Au fait, je ne vous ai pas raconté mon premier août. Maintenant que je fais partie de la catégorie des Suisses de l’étranger, j’étais invitée à l’ambassade de Suisse. Comme je l’imaginais, à peine mis un pied dans ce monde qui n’est pas le mien, je me dis « Quelle stupide idée de m’imposer de tel défi à mon âge. » Monsieur Flückiger, le secrétaire de l’ambassade, qui attend les convives sur un long tapis rouge, me remercie d’être venue, il se rappelle même de mon nom, preuve en est que les nouveaux résidents ne sont pas nombreux. Puis il ajoute :
- Vous êtes la première.
Au secours, me dis-je, trop tard pour rebrousser chemin, mais comment vais-je peupler ma solitude ? Je ne peux tout de même pas m’asseoir sur une de ces chaises drapées de blanc et sortir mon Moleskine afin de me réfugier dans l’écriture. Si je suis la première, qui sont alors tous ces gens ? Des Népalais venus voir l’exposition de tableaux située en retrait de la salle ? Je me perds parmi les toiles et mime un intérêt passionné, prends le prospectus, mais sans réussir à retenir la moindre ligne de ce que je lis, tant j’ai envie de m’échapper. Comme il n’y a pas beaucoup de tableaux (très colorés il me semble, mais je ne les vois pas vraiment), et qu’en plus je ne suis pas sûre qu’il ne s’agisse pas d’une autre invitation à laquelle je ne suis pas conviée (étant donné qu’il n’y a aucune personne de mon ethnie), je me dirige vers les tables et me donne des airs de quelqu’un qui admire la propriété. Un serveur passe à côté de moi avec un plateau chargé de vin et de bière. Il me demande si je veux boire quelque chose. Cela ne me ressemble pas, mais j’accepte volontiers et saisis aussitôt une chope de bière par son anse, pensant ainsi étancher ma soif de déguerpir de cet endroit trop feutré pour mes sandales. Il fait lourd et humide, je bois de larges gorgées. Une femme népalaise s’approche de moi et me dit en anglais :
- Bonsoir, excusez-moi, je vois que vous êtes seule et moi aussi, cela vous dérange si je me joins à vous ?
Ouf, la soirée peut commencer… Je me relaxe (un peu seulement). La dame m’explique qu’elle a créé, avec ses deux sœurs, une société qui propose des treks pour les femmes, guidés par des femmes. Son nom est Lucky… enfin un nom que je peux retenir… une vraie chance. Une voix féminine annonce au micro que nous pouvons aller nous servir d’un snack avant la partie officielle. J’affirme ma gaucherie en me servant au buffet prévu pour le repas, alors que la file pour l’apéritif est de l’autre côté. Le serveur me dit, avec un magnifique sourire, que ce n’est pas grave, que je peux garder le petit pain (dans lequel est planté un minuscule drapeau suisse). Sans craindre d’empirer l’effet produit par ma maladresse, je repose l’assiette, les couverts et le petit pain, à l’endroit où je les ai pris… et me dirige vers le snack protocolaire. Une fois l’assiette chargée de je ne sais quoi (ce sont des spécialités népalaises), je me retrouve installée autour d’une grande table ronde avec des femmes népalaises, toutes vêtues de saris aux couleurs éclatantes. Ma curiosité me pousse à leur demander qui elles sont et leur lien avec la Suisse.

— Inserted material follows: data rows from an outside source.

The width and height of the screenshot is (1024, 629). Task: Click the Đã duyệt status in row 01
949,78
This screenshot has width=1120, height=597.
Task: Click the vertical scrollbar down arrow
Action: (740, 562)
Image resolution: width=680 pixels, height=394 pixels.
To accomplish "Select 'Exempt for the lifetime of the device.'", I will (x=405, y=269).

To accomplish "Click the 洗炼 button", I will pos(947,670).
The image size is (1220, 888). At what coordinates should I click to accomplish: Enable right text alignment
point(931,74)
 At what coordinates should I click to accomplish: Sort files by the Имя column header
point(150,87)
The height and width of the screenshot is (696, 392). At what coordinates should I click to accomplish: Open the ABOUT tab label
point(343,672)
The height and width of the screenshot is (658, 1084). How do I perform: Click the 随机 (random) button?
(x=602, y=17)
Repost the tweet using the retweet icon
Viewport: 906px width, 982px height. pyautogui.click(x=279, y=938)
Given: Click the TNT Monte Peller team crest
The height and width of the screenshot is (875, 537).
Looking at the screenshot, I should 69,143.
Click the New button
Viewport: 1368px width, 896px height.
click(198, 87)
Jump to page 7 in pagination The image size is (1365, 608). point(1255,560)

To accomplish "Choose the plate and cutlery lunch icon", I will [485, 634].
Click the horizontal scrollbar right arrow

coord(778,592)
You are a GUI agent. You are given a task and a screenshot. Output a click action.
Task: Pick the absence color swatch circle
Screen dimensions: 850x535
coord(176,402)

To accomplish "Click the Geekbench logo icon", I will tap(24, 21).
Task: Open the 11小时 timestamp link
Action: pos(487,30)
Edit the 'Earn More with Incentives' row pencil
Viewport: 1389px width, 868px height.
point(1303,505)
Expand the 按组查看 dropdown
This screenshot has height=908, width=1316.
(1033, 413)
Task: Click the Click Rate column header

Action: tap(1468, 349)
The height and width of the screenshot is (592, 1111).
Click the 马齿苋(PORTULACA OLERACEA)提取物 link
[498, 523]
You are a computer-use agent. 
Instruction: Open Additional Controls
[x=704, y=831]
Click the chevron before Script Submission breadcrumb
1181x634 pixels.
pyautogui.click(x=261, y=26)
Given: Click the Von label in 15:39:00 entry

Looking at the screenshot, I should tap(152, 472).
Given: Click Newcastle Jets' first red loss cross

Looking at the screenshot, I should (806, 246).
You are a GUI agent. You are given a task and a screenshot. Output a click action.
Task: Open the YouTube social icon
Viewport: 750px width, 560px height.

Sur l’écran au coin de la salle de réception apparaît le président de la confédération, Ueli Maurer. Il a enregistré un discours destiné aux Suisses de l’étranger… en allemand… probablement parce que son anglais a déjà trop fait polémique. Une voix off traduit en anglais. Puis c’est Madame l’ambassadrice qui éclaire ma lanterne en expliquant à l’assemblée qu’elle a choisi d’inviter à la fête nationale des femmes népalaises qui se distinguent dans leur domaine d’activité. Les femmes qui m’entourent m’ont déjà confirmé leur appartenance à cette catégorie. Notre ambassadrice insiste sur la place des femmes dans la société et donne toute sorte de statistiques pour expliquer le chemin parcouru et celui qui reste à faire pour obtenir l’égalité, que ce soit en Suisse ou au Népal (personnellement le chemin me semble plus long dans ce pays). On invite tout le monde à se lever pour l’hymne national suisse, que personne ne se risque à chanter, suivi de l’hymne népalais qui fait bouger plus de lèvres.